Haber sobrevivido recientemente al contagio de la pandemia ha sido una buena noticia, que K y mi hermano Bernardo lo hayan también logrado me trajo felicidad en medio de una gran angustia. En esos días me agobió mucho la idea de la muerte, no podía quitarme de la cabeza el hecho de que no hacemos más que aplazarla estultamente. Hasta que por fin decidí revivir y colocarme la vieja coraza que se me ha ido quebrando con los años. Todavía no logro el rendimiento deportivo que traía antes de que el virus se metiera en mi cuerpo, pero ahí vamos, supongo que esto de la resistencia física empieza a depender también de la edad y toca irse esforzando menos, aceptar limitaciones, no hacerse muchas esperanzas.

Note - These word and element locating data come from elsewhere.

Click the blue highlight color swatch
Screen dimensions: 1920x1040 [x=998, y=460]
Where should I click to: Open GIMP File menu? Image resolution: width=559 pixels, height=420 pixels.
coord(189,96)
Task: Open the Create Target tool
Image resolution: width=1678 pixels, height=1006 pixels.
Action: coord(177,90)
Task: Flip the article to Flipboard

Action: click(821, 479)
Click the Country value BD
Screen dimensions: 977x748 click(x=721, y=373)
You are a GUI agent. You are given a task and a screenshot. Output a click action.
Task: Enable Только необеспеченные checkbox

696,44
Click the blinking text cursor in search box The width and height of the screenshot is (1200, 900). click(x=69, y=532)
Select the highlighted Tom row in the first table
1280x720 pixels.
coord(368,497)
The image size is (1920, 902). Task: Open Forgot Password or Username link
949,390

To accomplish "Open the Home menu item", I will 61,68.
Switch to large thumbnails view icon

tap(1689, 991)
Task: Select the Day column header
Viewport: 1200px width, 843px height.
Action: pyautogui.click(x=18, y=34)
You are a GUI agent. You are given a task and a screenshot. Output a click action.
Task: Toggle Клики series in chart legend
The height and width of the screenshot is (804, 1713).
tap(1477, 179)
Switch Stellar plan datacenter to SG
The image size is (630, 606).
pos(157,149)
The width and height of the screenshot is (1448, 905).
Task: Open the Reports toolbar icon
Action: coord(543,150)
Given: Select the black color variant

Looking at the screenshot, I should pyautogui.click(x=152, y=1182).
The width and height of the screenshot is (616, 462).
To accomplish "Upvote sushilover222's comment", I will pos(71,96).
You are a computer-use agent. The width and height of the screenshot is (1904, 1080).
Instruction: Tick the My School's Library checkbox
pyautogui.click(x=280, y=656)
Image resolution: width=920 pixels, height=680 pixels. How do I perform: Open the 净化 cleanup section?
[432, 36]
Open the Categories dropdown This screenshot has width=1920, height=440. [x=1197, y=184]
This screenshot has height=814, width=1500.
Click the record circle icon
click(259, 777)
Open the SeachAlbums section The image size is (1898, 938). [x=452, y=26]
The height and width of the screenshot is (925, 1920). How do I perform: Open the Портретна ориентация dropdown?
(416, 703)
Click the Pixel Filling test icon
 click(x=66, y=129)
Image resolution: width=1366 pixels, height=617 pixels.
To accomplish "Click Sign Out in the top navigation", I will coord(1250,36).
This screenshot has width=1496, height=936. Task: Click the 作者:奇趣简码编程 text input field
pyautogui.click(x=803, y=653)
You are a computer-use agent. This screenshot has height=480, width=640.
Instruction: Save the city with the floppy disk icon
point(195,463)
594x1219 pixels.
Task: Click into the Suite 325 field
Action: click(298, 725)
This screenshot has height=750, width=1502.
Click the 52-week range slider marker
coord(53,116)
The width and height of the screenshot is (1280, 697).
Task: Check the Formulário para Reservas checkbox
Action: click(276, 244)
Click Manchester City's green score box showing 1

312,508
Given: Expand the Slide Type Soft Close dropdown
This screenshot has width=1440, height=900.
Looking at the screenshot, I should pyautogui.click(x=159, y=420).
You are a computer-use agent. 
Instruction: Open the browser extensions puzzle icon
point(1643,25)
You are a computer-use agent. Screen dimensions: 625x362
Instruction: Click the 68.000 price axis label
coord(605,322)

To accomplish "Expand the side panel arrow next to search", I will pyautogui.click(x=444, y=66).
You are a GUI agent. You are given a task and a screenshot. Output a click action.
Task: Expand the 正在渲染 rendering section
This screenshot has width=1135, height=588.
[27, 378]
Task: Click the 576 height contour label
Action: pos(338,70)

Quizá deba más bien hoy, en sábado de siempre, irme de farra con Martín a reconquistar nuestro submundo.

Se acerca el lanzamiento de “Borracho”, una especie de blues ranchero de mi cosecha, ya en proceso de mezcla definitiva. Espero poder darlo a conocer en la próxima entrada de este blog. Un puente para volver a la música y a la poesía.

Así que el poder atrae y fascina, la escritura igual, pero… ¿por qué mezclarlos? Sería mucho mejor dejar que la palabra escrita se reviente sola contra la verdad del tiempo.

Brujesca vida cotidiana repleta de anónimos placeres.